Saturday science subject: The emdrive

— 5:01 PM on September 9, 2006

A British engineer known as Roger Shawyer has developed an electromagnetic thruster (sub. required) he says could mark "the end of wings and wheels." The thruster works by exploiting the properties of relativity and the ability of electromagnetic radiation to exert force on surfaces.

For years [Shawyer] has explored ways to confine microwaves inside waveguides, hollow tubes that trap radiation and direct it along their length. Take a standard copper waveguide and close off both ends. Now create microwaves using a magnetron, a device found in every microwave oven. If you inject these microwaves into the cavity, the microwaves will bounce from one end of the cavity to the other. According to the principles outlined by [physicist James Clerk Maxwell], this will produce a tiny force on the end walls. Now carefully match the size of the cavity to the wavelength of the microwaves and you create a chamber in which the microwaves resonate, allowing it to store large amounts of energy.

Since the microwave photons in the waveguide are travelling close to the speed of light, any attempt to resolve the forces they generate must take account of Einstein's special theory of relativity. This says that the microwaves move in their own frame of reference. In other words they move independently of the cavity - as if they are outside it. As a result, the microwaves themselves exert a push on the cavity.
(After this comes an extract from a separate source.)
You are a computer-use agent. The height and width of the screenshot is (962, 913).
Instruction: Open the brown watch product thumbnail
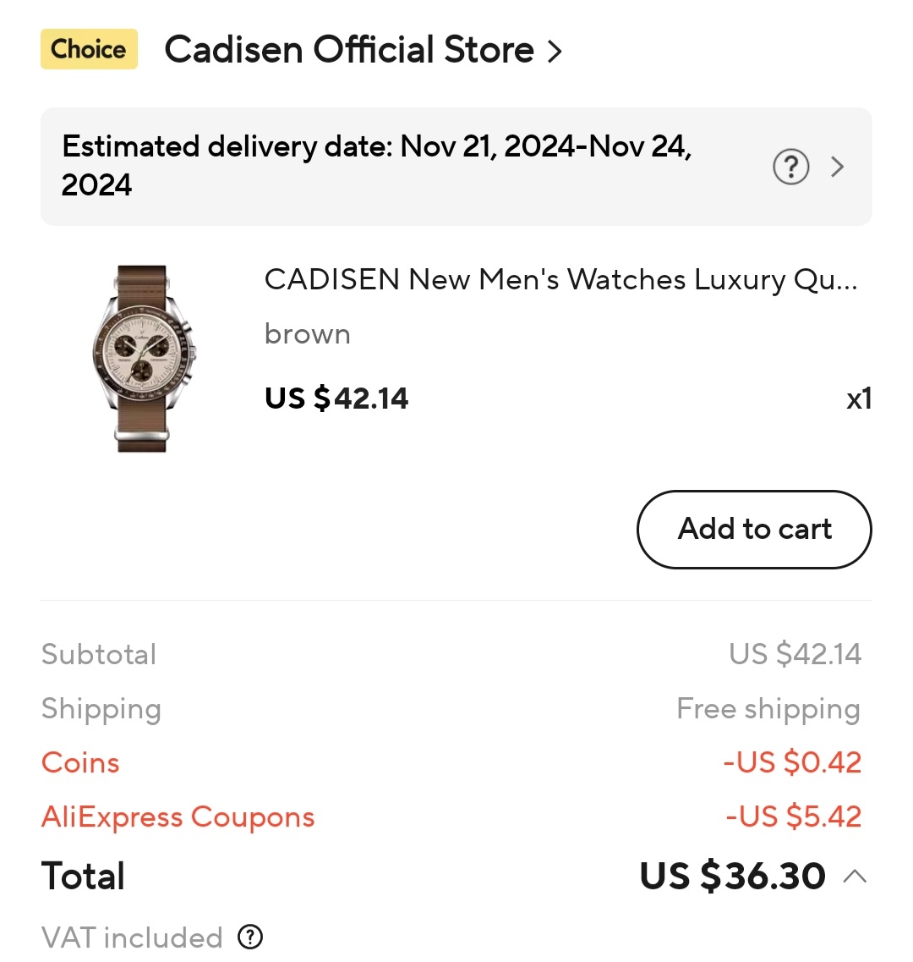142,359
Shawyer has received funding from the British government and has already built working prototypes of the thruster. His second prototype generates a push of only about 300 millinewtons, but Shawyer reckons he could achieve a thrust of 30,000 newtons—enough to "lift a large car"—if the waveguide cavity's walls are made into a superconductor so that energy from the microwaves isn't dissipated into heat. Engineers in Germany have already developed superconducting cavities as part of next-generation particle accelerators, and Shawyer hopes to have his own superconducting thruster ready within two years.

In the meantime, his thrusters could be used in satellites as a replacement for conventional thrusters they use stay in orbit. Fuel for those thrusters makes up half of the satellites' launch weight, the New Scientist says, so a solar-powered electromagnetic drive could bring significant cost savings to the space industry. Shawyer expects to see his "emdrive" tested in space within two years.